The Trump administration’s approach to eliminating regulations it considers burdensome tends to be more chaotic and less orderly than in earlier administrations. Democratic attorneys have tried to use that to their advantage when filing lawsuits by focusing on procedural violations under the Administrative Procedures Act, a dry area of jurisprudence that governs agency rule-making.
So far, federal courts have found five times that the Trump administration violated the Administrative Procedures Act by skipping steps when it tried to delay environmental rules that had already taken effect. Administrative procedures “was not my favorite class in law school,” joked Karl A. Racine, the attorney general for the District of Columbia. But now it’s at the core of his effort to fight the Trump administration.
Critics of the lawsuits by Democrats — like David B. Rivkin Jr., an attorney with the law firm BakerHostetler who helped Republicans fight the Clean Power Plan case — dismissed the Democrats’ early victories as “sausage making” because they were based on procedural missteps as opposed to the substance of the regulations. “It doesn’t tell you anything about what’s going to be decided at the end of the day,” he said.
But Maura Healey, the attorney general of Massachusetts, said that following the proper rule-making procedures was important because doing so prevents arbitrary or capricious regulation. “I don’t care what party you’re a part of,” she said. Doing otherwise “flouts the law.”
Officials at the E.P.A. and Energy Department did not respond to requests for comment.
An Interior Department spokeswoman referred questions about the agency’s legal strategy to the Department of Justice. Wyn Hornbuckle, a Justice Department spokesman, said in a statement that lawsuits from coalitions of state attorneys general “are nothing new.”
Mr. Hornbuckle pointed to Republican legal victories against the Obama administration, such as the case against the Clean Power Plan, and said, “The Justice Department will continue to defend the rightful prerogative of federal agencies to appropriately review and reconsider the costs and benefits of regulations adopted in previous administrations. This includes defending agency decisions to place implementation of existing regulations on hold while they are under review.”

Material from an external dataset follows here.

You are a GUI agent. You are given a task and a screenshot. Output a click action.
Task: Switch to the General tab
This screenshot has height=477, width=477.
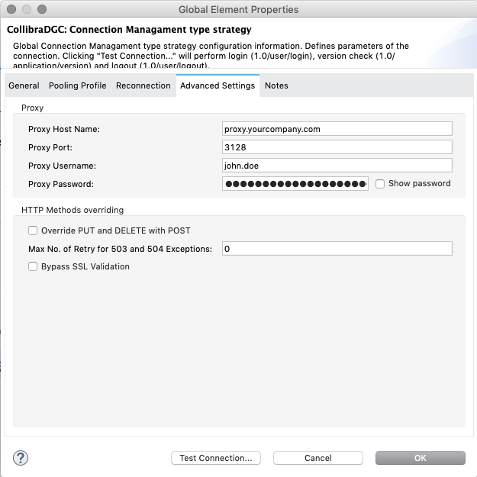tap(24, 85)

There are some Trump supporters (as well as a few critics) who say that what appears to be haste or carelessness on the part of the administration might actually be strategy. With each major announcement of a rule rollback, the Trump administration reinforces its message that it is cutting regulatory burdens on industry — a message that resonates with its donors and voters. Even if courts later find against the administration, that message was already sent.